*** Opening of Listed entries ***

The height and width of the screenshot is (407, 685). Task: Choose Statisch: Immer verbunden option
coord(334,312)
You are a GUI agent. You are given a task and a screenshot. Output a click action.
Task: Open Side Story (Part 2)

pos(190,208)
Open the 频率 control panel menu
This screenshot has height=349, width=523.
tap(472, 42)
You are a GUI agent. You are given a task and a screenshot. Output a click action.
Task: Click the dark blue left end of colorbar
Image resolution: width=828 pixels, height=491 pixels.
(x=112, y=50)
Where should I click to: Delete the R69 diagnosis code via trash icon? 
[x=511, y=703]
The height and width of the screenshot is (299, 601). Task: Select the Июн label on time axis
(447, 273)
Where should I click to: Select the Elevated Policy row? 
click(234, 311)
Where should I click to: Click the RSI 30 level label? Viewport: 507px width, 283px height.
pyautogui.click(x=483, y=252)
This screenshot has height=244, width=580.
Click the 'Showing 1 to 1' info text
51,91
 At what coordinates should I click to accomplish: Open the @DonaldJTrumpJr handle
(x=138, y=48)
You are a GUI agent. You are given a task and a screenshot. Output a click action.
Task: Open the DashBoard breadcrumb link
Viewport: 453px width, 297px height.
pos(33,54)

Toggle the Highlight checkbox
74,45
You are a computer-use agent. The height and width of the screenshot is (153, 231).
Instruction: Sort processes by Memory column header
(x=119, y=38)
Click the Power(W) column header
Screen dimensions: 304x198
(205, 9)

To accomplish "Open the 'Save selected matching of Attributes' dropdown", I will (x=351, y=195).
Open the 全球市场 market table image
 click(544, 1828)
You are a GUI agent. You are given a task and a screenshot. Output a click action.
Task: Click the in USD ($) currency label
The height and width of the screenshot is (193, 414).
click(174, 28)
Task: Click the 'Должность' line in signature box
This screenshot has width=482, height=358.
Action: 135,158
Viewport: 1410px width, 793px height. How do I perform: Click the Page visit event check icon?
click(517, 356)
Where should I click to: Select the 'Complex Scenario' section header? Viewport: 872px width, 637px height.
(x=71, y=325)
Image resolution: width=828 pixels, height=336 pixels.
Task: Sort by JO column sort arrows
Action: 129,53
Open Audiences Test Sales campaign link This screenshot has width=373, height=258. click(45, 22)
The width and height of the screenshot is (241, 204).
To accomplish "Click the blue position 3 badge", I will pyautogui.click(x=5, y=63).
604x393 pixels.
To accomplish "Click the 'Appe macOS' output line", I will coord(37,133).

*** Close of Listed entries ***

Your answer should be a single number: the count of lines in the data that include the word "link".

2